Çatalkaya, “Doğanın jeolojik yıllar boyunca özenle kurduğu ve koruduğu akifer yapılarını nitelik ve nicelik yönünden yok olması söz konusudur. Diğer bir deyişle ne kadar yağmur yağarsa yağsın herhangi bir depolma olmayacağından, suların doğrudan düdenler vasıtasıyla denize ulaşacağından dolayı yeraltısuyundan bahsedilemeyecektir. Buradan hareketle yeraltı suyu temini için DSİ tarafından kuyu açılmasına yasaklanan bölgelerde özellikle Bodrum, Marmaris, Datça, Menteşe ve diğer bölgelerde kaçak kuyu açılmasına devam edilmekte ancak gerek DSİ gerekse MUSKI tarafından yasal mevzuatın yetersizliği bahane edilerek tedbir alınmamaktadır” diye konuştu.

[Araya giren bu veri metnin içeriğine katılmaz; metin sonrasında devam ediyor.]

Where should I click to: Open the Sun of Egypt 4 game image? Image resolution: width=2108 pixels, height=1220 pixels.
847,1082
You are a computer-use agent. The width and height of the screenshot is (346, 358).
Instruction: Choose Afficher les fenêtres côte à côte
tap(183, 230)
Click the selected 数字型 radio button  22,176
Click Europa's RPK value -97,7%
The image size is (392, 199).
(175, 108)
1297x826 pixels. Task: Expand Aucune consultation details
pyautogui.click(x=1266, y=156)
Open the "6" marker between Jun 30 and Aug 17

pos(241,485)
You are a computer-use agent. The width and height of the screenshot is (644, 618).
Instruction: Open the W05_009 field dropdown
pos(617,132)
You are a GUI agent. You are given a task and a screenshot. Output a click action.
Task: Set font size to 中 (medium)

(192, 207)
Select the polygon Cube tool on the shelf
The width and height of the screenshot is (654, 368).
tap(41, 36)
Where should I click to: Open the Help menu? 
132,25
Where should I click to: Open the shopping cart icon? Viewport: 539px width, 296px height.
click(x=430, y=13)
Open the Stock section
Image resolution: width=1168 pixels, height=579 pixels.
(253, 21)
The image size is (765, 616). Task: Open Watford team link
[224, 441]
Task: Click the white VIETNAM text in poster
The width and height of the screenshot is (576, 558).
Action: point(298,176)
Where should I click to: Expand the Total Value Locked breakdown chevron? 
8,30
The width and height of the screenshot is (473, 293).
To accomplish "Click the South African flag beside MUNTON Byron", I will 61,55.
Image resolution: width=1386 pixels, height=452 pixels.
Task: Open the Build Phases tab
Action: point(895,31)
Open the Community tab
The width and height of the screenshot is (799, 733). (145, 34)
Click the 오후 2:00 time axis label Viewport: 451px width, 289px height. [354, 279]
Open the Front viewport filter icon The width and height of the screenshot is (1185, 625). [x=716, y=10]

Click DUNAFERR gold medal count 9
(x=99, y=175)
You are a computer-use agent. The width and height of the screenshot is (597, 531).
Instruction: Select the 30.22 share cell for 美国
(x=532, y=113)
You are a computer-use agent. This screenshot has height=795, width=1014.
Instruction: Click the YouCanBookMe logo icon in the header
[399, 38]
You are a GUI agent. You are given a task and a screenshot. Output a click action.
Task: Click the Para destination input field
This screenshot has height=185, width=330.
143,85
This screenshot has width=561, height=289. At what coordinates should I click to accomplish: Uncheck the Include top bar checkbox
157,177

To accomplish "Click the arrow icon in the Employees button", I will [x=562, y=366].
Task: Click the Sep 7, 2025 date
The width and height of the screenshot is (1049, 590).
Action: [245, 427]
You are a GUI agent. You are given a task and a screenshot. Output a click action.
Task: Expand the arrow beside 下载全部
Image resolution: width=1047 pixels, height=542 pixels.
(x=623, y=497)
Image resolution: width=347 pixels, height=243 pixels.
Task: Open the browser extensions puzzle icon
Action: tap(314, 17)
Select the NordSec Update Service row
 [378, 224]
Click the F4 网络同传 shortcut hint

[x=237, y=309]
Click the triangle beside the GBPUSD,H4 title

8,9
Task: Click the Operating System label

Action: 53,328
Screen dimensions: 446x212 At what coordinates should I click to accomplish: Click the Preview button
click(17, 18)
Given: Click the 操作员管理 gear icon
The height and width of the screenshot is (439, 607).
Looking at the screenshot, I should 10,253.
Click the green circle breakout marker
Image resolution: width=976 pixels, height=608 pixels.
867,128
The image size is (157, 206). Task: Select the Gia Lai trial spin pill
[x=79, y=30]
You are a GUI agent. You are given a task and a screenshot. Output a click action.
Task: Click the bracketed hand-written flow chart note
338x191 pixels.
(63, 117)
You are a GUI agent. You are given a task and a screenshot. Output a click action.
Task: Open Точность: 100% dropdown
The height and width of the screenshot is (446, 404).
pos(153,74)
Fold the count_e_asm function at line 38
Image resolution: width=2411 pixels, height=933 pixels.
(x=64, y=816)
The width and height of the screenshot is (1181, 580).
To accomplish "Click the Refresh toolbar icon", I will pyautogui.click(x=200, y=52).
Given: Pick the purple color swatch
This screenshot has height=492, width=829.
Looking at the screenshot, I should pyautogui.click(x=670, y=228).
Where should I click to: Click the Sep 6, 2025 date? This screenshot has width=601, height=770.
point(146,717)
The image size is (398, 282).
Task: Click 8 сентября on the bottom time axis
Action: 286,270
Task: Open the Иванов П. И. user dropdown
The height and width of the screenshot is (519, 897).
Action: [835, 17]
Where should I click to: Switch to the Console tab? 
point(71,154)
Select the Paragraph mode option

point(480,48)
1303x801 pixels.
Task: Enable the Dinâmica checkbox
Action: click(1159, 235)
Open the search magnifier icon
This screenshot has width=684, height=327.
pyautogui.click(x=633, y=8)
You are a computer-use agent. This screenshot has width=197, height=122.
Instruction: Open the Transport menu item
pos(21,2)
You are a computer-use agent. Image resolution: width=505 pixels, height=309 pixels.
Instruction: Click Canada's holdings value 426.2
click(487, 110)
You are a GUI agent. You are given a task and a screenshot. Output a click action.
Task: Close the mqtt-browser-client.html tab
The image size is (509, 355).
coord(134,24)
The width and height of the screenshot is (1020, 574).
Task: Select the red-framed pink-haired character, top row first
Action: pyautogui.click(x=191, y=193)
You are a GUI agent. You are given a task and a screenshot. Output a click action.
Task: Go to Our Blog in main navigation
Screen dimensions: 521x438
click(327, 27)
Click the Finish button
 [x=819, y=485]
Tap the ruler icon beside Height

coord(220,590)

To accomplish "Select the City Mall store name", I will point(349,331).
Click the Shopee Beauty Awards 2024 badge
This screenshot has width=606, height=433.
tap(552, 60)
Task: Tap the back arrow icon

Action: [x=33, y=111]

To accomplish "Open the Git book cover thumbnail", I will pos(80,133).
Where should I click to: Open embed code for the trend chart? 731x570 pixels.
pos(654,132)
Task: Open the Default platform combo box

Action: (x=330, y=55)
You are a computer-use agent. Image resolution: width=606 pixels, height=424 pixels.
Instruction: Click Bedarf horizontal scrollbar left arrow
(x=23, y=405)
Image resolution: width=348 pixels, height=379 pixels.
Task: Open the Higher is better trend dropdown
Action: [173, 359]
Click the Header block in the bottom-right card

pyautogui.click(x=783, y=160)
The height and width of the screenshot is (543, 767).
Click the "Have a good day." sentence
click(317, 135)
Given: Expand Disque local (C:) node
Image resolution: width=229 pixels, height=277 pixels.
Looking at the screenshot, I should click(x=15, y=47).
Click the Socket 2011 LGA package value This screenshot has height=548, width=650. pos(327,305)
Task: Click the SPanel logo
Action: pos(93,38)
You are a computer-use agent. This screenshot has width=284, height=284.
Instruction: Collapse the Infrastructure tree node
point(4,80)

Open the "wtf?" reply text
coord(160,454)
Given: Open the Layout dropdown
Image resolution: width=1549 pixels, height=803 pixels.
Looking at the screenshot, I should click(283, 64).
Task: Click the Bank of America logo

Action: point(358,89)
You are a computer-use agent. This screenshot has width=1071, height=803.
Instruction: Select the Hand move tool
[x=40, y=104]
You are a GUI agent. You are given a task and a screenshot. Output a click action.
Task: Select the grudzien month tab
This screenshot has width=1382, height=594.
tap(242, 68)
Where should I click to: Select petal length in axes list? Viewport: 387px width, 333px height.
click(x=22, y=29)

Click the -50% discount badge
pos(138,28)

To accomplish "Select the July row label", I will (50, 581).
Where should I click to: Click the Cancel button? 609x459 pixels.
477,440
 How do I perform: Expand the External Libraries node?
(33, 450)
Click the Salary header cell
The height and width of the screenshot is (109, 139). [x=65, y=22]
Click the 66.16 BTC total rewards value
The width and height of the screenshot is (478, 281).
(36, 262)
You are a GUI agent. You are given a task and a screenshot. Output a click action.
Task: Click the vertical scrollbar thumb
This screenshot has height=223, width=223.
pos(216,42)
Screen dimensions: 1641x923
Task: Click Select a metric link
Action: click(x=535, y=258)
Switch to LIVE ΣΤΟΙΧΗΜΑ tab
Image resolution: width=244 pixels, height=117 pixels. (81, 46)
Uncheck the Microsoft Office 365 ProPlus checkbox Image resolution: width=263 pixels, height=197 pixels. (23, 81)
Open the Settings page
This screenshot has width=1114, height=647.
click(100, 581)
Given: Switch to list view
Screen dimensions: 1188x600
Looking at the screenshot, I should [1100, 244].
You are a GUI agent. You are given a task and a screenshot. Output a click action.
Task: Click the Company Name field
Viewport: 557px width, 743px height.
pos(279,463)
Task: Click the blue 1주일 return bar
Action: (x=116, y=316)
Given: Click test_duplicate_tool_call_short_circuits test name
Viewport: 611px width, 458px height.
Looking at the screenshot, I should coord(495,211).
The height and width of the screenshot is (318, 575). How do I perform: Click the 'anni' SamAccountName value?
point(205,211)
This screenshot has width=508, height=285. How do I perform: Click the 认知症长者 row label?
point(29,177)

Çatalkaya açıklamasını şöyle sürdürdü:

"Turizm bölgesi olmasından kaynaklı özellikle yarımada ilçe ve mahallelerinde içme ve kullanma suyuna yönelik ihtiyaçlar öne çıkmaktadır. Birçok yerleşim yerinde Başta il merkezi Menteşe içme ve kullanma suyu ihtiyacını yeraltı sularından karşılamaktadır. Yer altı suları da bir doğal kaynak olup diğer doğal kaynaklar gibi tabi ki sınırsız değildir. Bunların kontrollü kullanmak gerekmektedir. Bu görev her ne kadar 167 sayılı yeraltısuları kanunu ile DSİ ‘ye verilmişse de İller Bankası ve MUSKİ’nin eşgüdüm içerisinde çalışmasında yarar vardır. Ülkemizin en uzun sahil şeridine sahip İlimizde denize yakın kuyularda beslenim fazlası çekim yapıldığında denizsuyu girişimi (tuzluluk problemi) olacağı bunun da geri dönüşümünün son derece güç olacağı hatta imkansız olacağı bilinmesi gerekir. Günden güne daha da önem kazanan bu rezervlerin korunması gerekir. Ülkemizin dünyada yeraltısuyu tüzüğüne sahip sayılı ülkelerden biri olduğu halde bu sorunların varlığı, yasaların uygulamadaki sıkıntılardan kaynaklanmaktadır.

“SORUMLULUKLAR UNUTULMAMALIDIR”

İlimizde Orta ve uzun vadede suyun daha da yaşamsal bir önem arz edeceğini, miktar ve kalite olarak sıkıntının artacağını düşünerek proje bedeli ve işletme maliyetlerini de bu perspektifte değerlendirerek seçim yapılmalıdır. Yerel ve merkezi idare olarak tüm yerleşim birimi bazında bir bütün olarak çözümlemeye gidilmeli, bu konuda ilimiz Üniversite başta olmak üzere ihtisas kurumlarından (DSİ vb.) ve meslek odalarından görüş ve teknik yardım alınmalıdır. Su havzalarının korunması ve yönetim planlarının hazırlanması hakkındaki yönetmeliğin tüm paydaşlarıyla bilimsel ve teknik kriterlere göre uygulanmasının sağlanması ilgili bakanlık kadar yerel yönetimlerin (MUSKİ), üniversitelerin ve meslek odalarının da sorumluluğun olduğu unutulmamalıdır."